Released in 1957. 162 minutes. Rated PG
Director David Lean’s sweeping epic — best known for a whistling work theme that became legendary — is set in a World War II Japanese prison camp, where British prisoners are forced to build a railway bridge as a morale-building exercise.
6. Full Metal Jacket
Released in 1987. 117 minutes. Rated R
Vietnam-era Marine recruits endure the grueling ordeal of basic training and later face the unrelenting Viet Cong during the 1968 Tet Offensive in this grim Stanley Kubrick drama based on a novel by Gustav Hasford.
5. A Bridge Too Far
Released in 1977. 176 minutes.
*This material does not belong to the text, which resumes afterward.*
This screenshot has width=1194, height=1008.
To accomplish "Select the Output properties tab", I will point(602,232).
Rated PG
Featuring intense battle sequences and a cast of thousands, this wartime drama details a pivotal day in 1944 when an Allied task force tried — and failed — to win World War II by seizing control of key bridges in Holland.
4. Saving Private Ryan
Released in 1998. 169 minutes. Rated R
As U.S. troops storm the beaches of Normandy, three brothers lie dead on the battlefield, with a fourth trapped behind enemy lines. Ranger Capt. John Miller and seven of his men are ordered to penetrate German-held territory and bring the man home.
3. Lawrence of Arabia
Released in 1962. 227 minutes. Rated PG
This Oscar-winning epic tells the true story of T.E. Lawrence, who helped unite warring Arab tribes to strike back against the Turks in World War I. This lush, timeless classic underscores the clash between cultures that changed the tide of war.
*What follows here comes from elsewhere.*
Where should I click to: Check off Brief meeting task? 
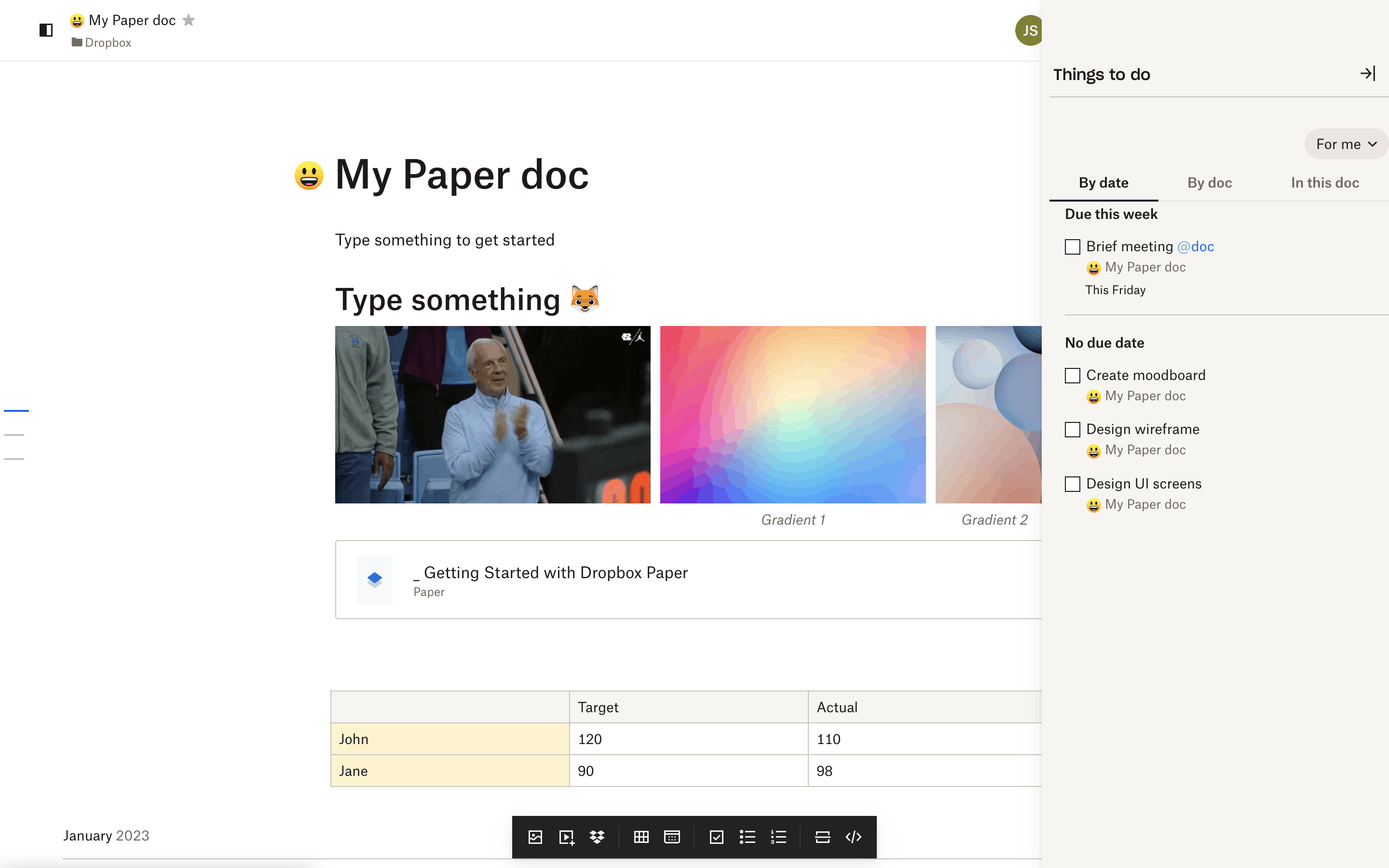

Released in 1970. 171 minutes. Rated PG
Gen. George S. Patton earned the nickname “Blood and Guts” for his determination on the battlefield. This epic-scale production follows the commander as he guides his troops across Africa and Europe, illuminating a man whose life was defined by war.
1. American Sniper
Released in 2015. 132 Minutes. Rated R.
Director Clint Eastwood’s multiple Academy Award-nominated film exploring the complexities of war and its effects on the soldiers who return home finally arrives in the Blu-ray format. Mr. Eastwood and screenwriter Jason Hall brought to light the impactful life of Iraq War veteran Chris Kyle, the most lethal sniper in American history, with help from an outstanding performance by a transformed Bradley Cooper as Kyle and support from actress Sienna Miller as his wife Taya.